§ **TEXTO PARA LEER**
▬▬▬▬▬▬▬▬▬▬

Una colección de arte no es solo una selección de obras compradas para decorar la casa, ni (en sentido estricto) una inversión para obtener ganancias en algún plazo (o especular), y mucho menos se trata de la acumulación patológica y acrítica de objetos disímiles (como suele contarnos History Channel). Más que nada, coleccionar arte es un proyecto intelectual y político: el coleccionista es una suerte de archivista que reúne las fuentes primarias para la construcción de la historia. Sin colecciones privadas no habrá archivos, museos y bibliotecas, y sin instituciones de la memoria difícilmente habrá libros de historia, planeación pública o justicia. Así no lo parezca, el coleccionismo –esa labor pausada que algunas personas hacen en silencio (y que parece tan lejana del universo cotidiano y repetitivo de las jornadas laborales y de la burocracia)–, es una actividad que responde a una pulsión que no siempre entendemos plenamente; es el insumo prioritario para modificar el futuro.

▬▬▬▬▬▬▬▬▬▬

§ **TAREAS POR HACER**
a - Contesta estas preguntas con lo que dice el texto sobre el coleccionismo de arte:
(i) ¿Qué canal de televisión se nombra?
(ii) ¿Con qué figura se compara al coleccionista?
(iii) ¿Qué no habrá sin colecciones privadas?
b - Indica si cada afirmación coincide con el texto sobre el coleccionismo de arte. Responde sí o no y cita las palabras del texto que lo deciden.
(i) Una colección de arte es, ante todo, una inversión para ganar dinero.
(ii) Coleccionar arte es un proyecto intelectual y político.
(iii) Siempre entendemos del todo la pulsión que mueve al coleccionismo.

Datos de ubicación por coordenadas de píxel
▬▬▬▬▬▬▬▬▬▬

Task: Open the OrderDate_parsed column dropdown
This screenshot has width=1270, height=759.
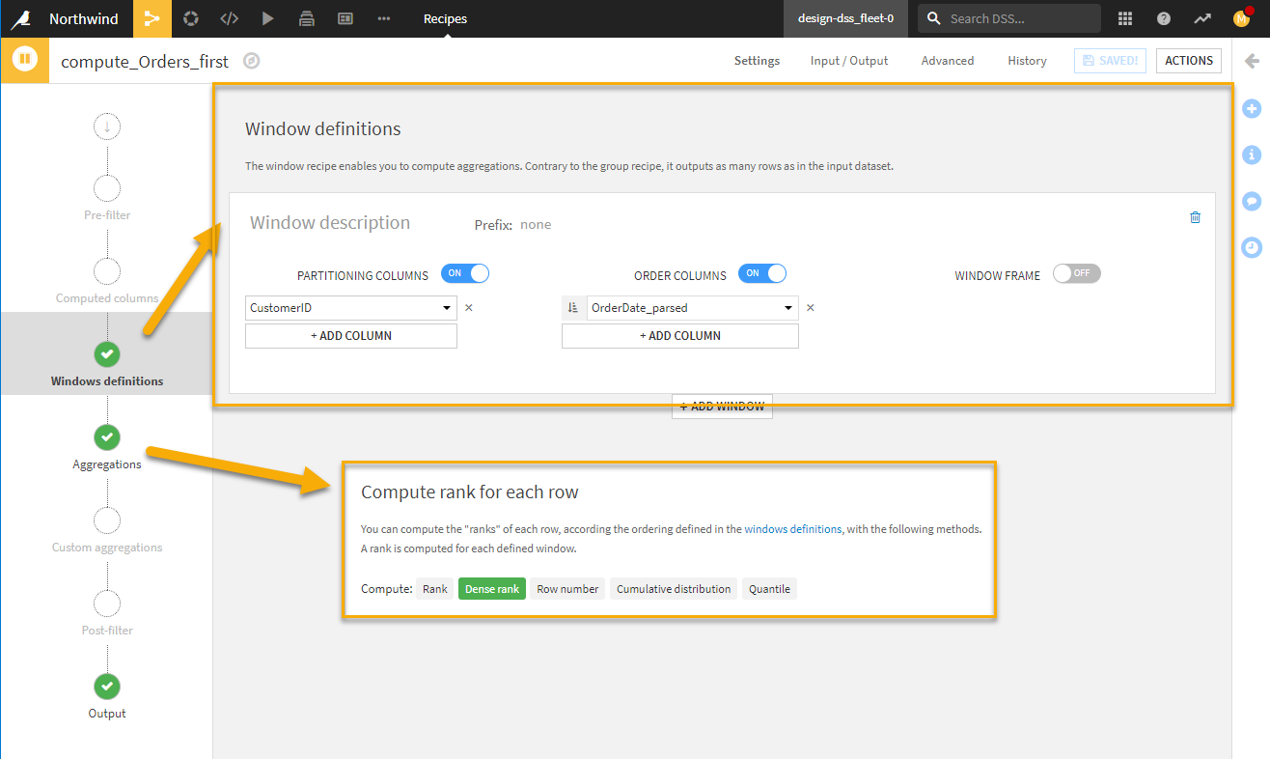Action: (x=787, y=307)
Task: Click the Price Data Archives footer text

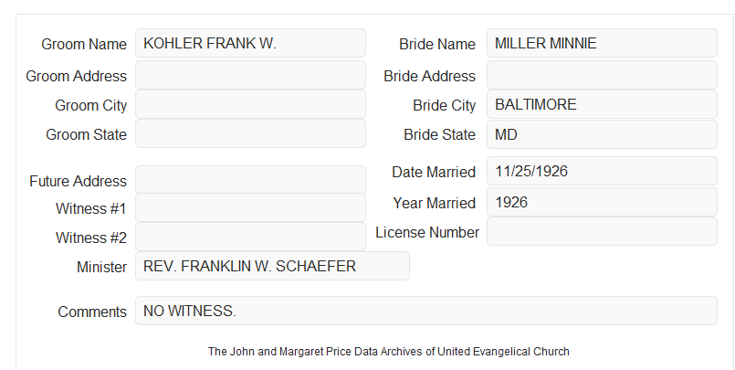Action: pyautogui.click(x=389, y=351)
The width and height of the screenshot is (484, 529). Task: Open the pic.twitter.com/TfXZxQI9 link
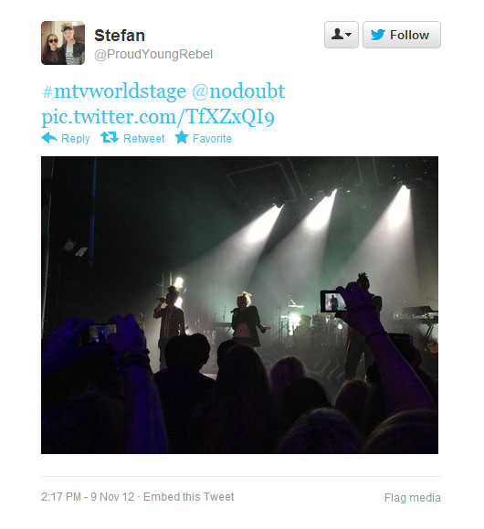tap(158, 117)
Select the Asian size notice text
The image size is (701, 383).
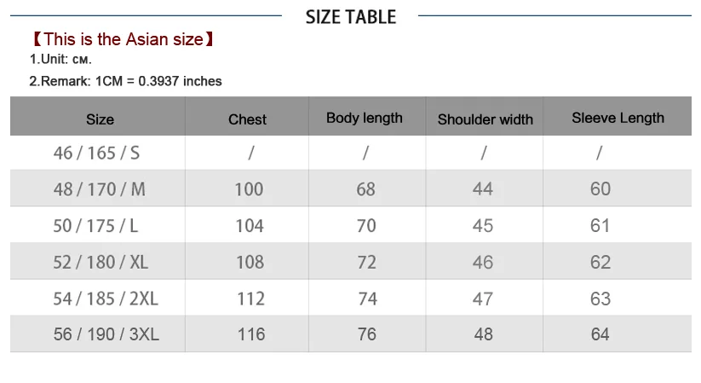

▬▬▬▬▬▬▬▬▬▬

§ **PROBLEMAS RESUELTOS**
a -
(i) History Channel.
(ii) Con una suerte de archivista que reúne las fuentes primarias para la construcción de la historia.
(iii) Archivos, museos y bibliotecas.

b -
(i) No: "ni (en sentido estricto) una inversión para obtener ganancias en algún plazo".
(ii) Sí: "coleccionar arte es un proyecto intelectual y político".
(iii) No: "responde a una pulsión que no siempre entendemos plenamente".